4*cos(a)^2*sin(a)-sin(a) = 3*sin(a)-4*sin(a)^3

(->)

4*cos(a)^2*sin(a) = 4*sin(a)-4*sin(a)^3

(->)

cos(a)^2*sin(a) = sin(a)-sin(a)^3

(->)

cos(a)^2 = (sin(a)-sin(a)^3)/sin(a)

(->)

cos(a)^2 = 1-sin(a)^2

(->)

1-sin(a)^2 = 1-sin(a)^2

(->)

1 = 1

``

Download trigident2.mw

 

I am not quite sure what is the best way to try and get some of the trig handling in a more programmatic way, ie. by using the "names" of the various transformational formulas. But some experts here may discover such by examination of the code. Ie,

eval(SubexpressionMenu);

showstat(SubexpressionMenu::TrigHandler);

The above can leads to noticing the following (undocumented) difference, for example,

> trigsubs(sin(2*a));
              
                                 1       2 tan(a)
[-sin(-2 a), 2 sin(a) cos(a), --------, -----------,
                              csc(2 a)            2
                                        1 + tan(a)

    -1/2 I (exp(2 I a) - exp(-2 I a)), 2 sin(a) cos(a), 2 sin(a) cos(a)]

> trigsubs(sin(2*a),annotate=true);

["odd function" = -sin(-2 a), "double angle" = 2 sin(a) cos(a),

                               1                       2 tan(a)
    "reciprocal function" = --------, "Weierstrass" = -----------,
                            csc(2 a)                            2
                                                      1 + tan(a)

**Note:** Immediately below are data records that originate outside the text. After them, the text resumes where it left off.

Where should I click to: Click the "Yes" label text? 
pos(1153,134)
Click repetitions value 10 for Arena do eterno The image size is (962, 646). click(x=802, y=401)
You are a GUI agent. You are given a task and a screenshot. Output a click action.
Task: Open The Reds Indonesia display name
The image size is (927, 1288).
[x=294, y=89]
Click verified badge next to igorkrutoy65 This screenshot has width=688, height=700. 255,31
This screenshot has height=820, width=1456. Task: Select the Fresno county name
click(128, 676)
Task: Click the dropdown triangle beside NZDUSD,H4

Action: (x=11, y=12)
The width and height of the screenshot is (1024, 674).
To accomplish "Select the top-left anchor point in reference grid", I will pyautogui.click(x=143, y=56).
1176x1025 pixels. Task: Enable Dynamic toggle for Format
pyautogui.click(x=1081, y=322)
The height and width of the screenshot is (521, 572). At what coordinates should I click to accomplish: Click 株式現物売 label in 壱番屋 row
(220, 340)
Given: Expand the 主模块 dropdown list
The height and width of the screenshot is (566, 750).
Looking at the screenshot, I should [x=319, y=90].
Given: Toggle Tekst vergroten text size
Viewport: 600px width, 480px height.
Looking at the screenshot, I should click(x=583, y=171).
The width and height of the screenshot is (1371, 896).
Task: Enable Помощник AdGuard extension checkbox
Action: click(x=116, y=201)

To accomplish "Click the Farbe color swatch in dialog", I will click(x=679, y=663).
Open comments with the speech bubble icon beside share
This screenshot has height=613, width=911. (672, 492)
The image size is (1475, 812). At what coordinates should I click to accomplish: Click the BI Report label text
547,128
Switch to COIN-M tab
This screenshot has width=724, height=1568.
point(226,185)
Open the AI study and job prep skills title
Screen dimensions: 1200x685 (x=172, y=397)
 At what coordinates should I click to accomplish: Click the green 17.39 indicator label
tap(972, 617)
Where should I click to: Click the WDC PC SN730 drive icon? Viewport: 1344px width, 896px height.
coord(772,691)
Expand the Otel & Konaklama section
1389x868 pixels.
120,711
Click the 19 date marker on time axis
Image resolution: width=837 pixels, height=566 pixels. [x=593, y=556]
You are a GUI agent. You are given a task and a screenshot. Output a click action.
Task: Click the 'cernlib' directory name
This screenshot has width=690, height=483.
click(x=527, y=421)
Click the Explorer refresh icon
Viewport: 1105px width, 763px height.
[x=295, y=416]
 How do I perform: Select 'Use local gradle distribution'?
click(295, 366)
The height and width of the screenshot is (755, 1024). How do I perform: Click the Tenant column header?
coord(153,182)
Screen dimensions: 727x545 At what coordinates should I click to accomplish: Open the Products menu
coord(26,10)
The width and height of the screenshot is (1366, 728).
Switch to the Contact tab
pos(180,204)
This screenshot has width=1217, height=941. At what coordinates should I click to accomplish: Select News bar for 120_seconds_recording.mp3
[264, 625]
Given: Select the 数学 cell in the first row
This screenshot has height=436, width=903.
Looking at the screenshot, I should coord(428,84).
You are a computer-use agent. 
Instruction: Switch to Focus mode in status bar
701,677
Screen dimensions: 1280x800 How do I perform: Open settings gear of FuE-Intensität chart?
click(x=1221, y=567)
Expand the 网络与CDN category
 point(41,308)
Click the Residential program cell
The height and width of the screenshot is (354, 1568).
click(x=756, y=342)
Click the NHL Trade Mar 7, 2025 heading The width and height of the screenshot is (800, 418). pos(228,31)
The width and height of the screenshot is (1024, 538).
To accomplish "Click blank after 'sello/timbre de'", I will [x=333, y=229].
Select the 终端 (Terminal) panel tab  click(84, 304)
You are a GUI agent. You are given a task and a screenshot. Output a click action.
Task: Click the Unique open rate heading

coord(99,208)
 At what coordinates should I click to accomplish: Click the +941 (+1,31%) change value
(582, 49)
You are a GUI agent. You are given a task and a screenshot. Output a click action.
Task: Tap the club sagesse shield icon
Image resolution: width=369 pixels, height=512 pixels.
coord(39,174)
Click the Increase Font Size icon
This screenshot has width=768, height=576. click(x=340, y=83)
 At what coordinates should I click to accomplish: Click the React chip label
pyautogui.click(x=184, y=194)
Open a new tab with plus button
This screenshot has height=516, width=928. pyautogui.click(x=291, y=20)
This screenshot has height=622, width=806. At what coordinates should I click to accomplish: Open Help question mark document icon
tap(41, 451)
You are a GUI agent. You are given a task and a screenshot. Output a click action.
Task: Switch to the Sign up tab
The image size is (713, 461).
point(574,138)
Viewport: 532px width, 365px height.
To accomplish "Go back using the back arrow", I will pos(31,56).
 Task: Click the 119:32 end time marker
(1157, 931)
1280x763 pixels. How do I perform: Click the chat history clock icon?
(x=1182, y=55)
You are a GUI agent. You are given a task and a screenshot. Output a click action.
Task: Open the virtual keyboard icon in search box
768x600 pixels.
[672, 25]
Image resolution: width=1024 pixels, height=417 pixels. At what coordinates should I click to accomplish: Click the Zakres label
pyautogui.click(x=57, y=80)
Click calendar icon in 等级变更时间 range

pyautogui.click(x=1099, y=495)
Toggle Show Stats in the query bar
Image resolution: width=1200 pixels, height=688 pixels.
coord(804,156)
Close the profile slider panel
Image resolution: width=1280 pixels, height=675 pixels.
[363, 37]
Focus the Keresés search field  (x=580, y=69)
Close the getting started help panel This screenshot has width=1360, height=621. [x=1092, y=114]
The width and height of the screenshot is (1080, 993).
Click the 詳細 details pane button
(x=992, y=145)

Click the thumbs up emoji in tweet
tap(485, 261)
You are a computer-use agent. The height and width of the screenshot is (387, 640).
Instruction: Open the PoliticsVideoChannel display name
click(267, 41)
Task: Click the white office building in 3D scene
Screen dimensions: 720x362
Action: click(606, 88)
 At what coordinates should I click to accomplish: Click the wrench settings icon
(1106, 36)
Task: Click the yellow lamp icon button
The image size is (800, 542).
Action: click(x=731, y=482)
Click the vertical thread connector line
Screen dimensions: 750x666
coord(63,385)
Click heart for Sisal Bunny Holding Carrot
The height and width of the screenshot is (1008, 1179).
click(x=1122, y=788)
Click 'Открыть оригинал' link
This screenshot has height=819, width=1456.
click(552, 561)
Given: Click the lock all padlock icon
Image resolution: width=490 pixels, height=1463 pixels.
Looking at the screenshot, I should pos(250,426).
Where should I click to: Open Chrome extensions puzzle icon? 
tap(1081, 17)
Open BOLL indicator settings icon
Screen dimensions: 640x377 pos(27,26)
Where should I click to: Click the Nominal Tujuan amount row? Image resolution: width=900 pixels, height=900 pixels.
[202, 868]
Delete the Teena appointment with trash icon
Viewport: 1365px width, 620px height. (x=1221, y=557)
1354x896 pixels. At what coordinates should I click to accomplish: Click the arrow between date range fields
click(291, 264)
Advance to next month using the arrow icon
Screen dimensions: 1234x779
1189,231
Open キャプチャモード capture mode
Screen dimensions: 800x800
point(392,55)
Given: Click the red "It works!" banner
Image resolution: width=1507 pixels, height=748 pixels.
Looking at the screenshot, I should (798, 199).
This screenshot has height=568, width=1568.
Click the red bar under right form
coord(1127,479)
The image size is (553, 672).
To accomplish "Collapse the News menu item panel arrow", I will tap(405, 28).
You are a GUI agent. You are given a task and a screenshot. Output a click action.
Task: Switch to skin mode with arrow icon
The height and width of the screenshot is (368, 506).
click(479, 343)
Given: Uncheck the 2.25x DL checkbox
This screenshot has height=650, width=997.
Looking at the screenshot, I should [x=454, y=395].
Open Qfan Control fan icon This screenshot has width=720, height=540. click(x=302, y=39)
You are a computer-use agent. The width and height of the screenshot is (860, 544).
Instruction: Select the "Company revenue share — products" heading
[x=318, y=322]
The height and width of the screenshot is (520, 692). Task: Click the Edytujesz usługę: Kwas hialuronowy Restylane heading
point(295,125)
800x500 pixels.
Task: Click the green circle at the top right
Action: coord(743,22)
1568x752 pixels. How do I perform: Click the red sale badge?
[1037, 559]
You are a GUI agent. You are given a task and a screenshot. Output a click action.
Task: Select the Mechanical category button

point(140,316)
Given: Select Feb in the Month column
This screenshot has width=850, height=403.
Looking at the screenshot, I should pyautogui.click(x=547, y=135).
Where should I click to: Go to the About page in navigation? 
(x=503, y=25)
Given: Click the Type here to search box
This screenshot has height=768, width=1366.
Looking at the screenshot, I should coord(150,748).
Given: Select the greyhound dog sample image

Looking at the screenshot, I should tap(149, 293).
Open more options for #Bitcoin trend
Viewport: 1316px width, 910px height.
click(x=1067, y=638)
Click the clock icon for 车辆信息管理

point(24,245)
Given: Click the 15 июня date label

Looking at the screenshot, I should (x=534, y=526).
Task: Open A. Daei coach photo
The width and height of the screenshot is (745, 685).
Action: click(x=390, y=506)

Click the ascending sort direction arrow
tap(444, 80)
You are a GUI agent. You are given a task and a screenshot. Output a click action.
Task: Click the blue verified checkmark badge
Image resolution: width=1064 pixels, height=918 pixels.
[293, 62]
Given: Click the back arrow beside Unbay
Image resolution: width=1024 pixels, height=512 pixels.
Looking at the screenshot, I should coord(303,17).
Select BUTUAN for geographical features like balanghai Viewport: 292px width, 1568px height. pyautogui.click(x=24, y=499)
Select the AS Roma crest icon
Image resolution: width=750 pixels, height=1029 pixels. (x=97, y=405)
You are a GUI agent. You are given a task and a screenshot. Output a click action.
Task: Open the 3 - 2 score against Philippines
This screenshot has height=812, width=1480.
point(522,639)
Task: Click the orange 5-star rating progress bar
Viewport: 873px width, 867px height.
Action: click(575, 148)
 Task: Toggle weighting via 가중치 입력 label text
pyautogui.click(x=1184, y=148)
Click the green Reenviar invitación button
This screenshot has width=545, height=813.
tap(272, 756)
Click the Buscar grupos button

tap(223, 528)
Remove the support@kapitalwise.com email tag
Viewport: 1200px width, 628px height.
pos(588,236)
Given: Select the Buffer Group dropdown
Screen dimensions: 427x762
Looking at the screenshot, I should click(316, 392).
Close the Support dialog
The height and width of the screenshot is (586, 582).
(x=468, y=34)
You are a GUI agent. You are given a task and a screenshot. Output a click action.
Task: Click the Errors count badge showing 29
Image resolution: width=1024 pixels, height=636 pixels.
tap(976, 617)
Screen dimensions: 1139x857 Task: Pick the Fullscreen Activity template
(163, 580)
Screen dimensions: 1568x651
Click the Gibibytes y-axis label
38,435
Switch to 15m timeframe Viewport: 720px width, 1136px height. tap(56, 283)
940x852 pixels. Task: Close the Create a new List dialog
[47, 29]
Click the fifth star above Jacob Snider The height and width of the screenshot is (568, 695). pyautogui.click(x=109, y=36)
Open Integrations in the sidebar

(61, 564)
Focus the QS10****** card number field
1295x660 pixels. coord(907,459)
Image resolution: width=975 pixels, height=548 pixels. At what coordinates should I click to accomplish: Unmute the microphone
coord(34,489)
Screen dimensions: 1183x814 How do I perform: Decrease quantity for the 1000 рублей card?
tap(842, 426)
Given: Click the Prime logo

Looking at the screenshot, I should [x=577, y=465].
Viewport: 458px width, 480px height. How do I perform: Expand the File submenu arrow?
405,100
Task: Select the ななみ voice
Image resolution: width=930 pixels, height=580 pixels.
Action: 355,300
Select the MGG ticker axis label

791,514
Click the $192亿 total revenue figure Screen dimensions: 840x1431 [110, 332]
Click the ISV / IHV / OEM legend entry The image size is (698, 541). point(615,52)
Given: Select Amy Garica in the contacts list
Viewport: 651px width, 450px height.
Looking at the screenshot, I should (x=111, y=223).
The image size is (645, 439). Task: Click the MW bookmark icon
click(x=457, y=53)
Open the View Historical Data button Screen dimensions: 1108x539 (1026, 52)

    "Euler" = -1/2 I (exp(2 I a) - exp(-2 I a)),

    "angle reduction" = 2 sin(a) cos(a),

    "full angle reduction" = 2 sin(a) cos(a)]

And that could lead one to try constructions such as,

> map(rhs,indets(trigsubs(sin(a),annotate=true),
>                identical("double angle")=anything));

                             {2 sin(a/2) cos(a/2)}

Since the `annotate=true` option for `trigsubs` is not documented in Maple 16 there is more potential here for useful functionality.